| Фрагмент документа |
== == ==
Ровно 10 лет прошло с дефолта 1998 года. Этот праздник Россия отметила самым крупным с тех пор спадом на фондовом рынке страны.
Все хорошо, прекрасная маркиза...
Дефолт сильно помог российской экономике. Впервые экономика вышла на путь магистрального роста, сопровождающегося сокращением инфляции и нарастанием международных резервов. Пожалуй, следовало бы выделить два основных фактора. Резкое падение курса рубля, которое привело к росту конкурентоспособности отечественного производства по сравнению с импортом (речь только о ценовом соперничестве, не о качестве). Второй фактор – рост цен на нефть, который пришелся как раз на тот период, когда действие первого фактора оказалось ослаблено (реальный курс доллара приблизился к додефолтному уровню). Вот тут нам просто повезло по-крупному. Это хорошие новости. Плохие же в том, что наши экономические власти считали и считают, что все это их заслуга, их дальновидная и взвешенная макроэкономическая политика.
«Макроэкономика в России в норме», — сказал премьер Путин. И он прав. Я бы добавил только: была до середины прошлого года. С тех пор все немного изменилось, а мы этого и не заметили...
== == ==
| Условие задания |
Продолжите текст о дефолте 1998 года, начав сразу после его последнего предложения. Следующий далее материал никак не связан с текстом о дефолте 1998 года.

| Представленные данные |
== == ==
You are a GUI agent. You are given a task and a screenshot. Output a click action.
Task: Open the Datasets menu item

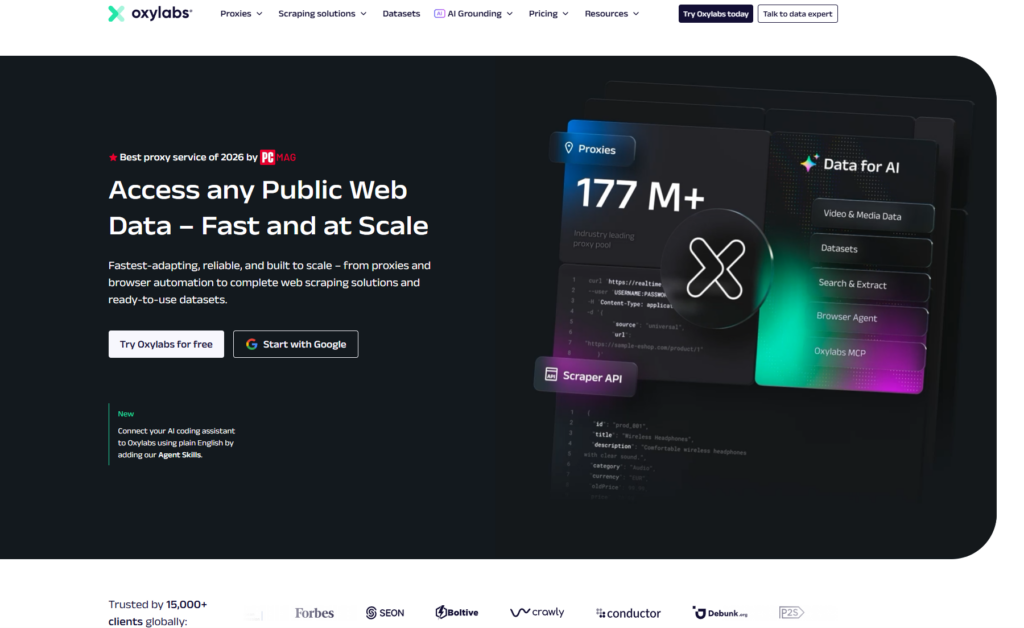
== == ==
| Ответ на задание |
Экономический рост замедляется. Промышленное производство за январь — август выросло на 5,3% (в прошлом году – 7,1%). Инфляция ускорилась. К 15 сентября она перевалила двузначный рубеж и составила 10% с начала года. Инфляция последовательно падала с 1998 года, впервые дойдя до однозначных цифр в 2006 году – 9%. До августа 2007 года мы шли на новый рекорд, но с сентября инфляция резко рванула вверх, испортив показатели за год (11,9%). Оставим в стороне вопрос о том, что инфляция несколько занижена, а значит, и рост несколько завышен.
С третьим главным макроэкономическим показателем — безработицей — пока проблем нет. Она падала последние 10 лет и стабилизировалась последние 5–6 лет на уровне чуть выше 5%. Наверное, это ее естественный уровень.
Рынок испуганных воробьев
Ну ничто не предвещало обвала на фондовом рынке. Рынок и так падал. С середины мая к 15 сентября он упал почти вдвое. Логично было ожидать разворота, акции недооценены, их можно скупать, и лучше быть первым при этой скупке. Но 16 сентября последовал обвал. «Голубые фишки» упали на 21%. А 17 сентября вместо логичного отскока продолжилось падение. 18-го мы вообще решили не открывать рынок. Почему?
Плохие новости из Америки? Конечно. Наши экономические власти, как всегда, правы! Вот только почему их «Доу-Джонс» упал с мая по середину сентября меньше чем на 20%, а наш почти вдвое? Почему в Америке спад на 4%, а у нас на 20%?
Почему в Америке после спада всегда следует отскок, а у нас после глубочайшего за день спада следует еще один спад, а затем закрытие рынка на день?
Да потому, что наш рынок не самостоятелен, он кривое отражение. Его естественные механизмы саморегуляции подавлены внешними импульсами и спекулянтами, которые играют на них.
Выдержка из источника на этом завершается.